*STORED ROWS:*
>>>>

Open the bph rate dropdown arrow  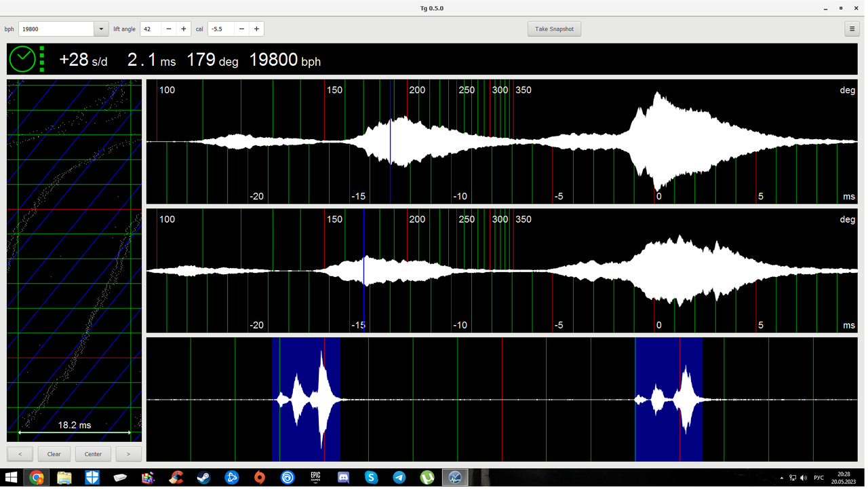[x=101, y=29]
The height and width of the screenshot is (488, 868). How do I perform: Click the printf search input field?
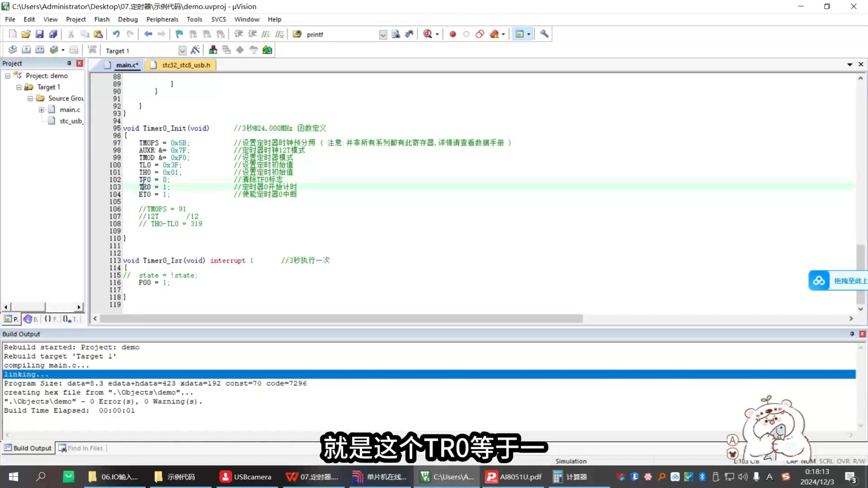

<<<<
>>>>

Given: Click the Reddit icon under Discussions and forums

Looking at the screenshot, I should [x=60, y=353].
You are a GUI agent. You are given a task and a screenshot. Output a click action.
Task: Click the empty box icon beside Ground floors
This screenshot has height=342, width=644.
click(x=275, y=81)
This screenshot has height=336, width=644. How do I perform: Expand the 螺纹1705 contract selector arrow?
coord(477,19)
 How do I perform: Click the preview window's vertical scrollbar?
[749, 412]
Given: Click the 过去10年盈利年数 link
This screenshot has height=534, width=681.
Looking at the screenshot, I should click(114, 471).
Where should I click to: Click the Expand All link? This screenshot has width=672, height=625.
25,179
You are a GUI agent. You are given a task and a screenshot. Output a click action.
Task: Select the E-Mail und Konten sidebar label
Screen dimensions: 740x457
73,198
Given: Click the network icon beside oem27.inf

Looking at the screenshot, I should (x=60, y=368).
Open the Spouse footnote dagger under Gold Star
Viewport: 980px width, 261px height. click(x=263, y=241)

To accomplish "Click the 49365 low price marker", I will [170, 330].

<<<<

*WHAT IS EXPECTED:*
Reproduce the stretch of lines from the one containing "Given: Click the network" through the one containing "will [170, 330].", switching "Gold Star" to "Silver Star" and leaving everything else unchanged.

*SOLUTION TO THE PROBLEM:*
Given: Click the network icon beside oem27.inf

Looking at the screenshot, I should (x=60, y=368).
Open the Spouse footnote dagger under Silver Star
Viewport: 980px width, 261px height. click(x=263, y=241)

To accomplish "Click the 49365 low price marker", I will [170, 330].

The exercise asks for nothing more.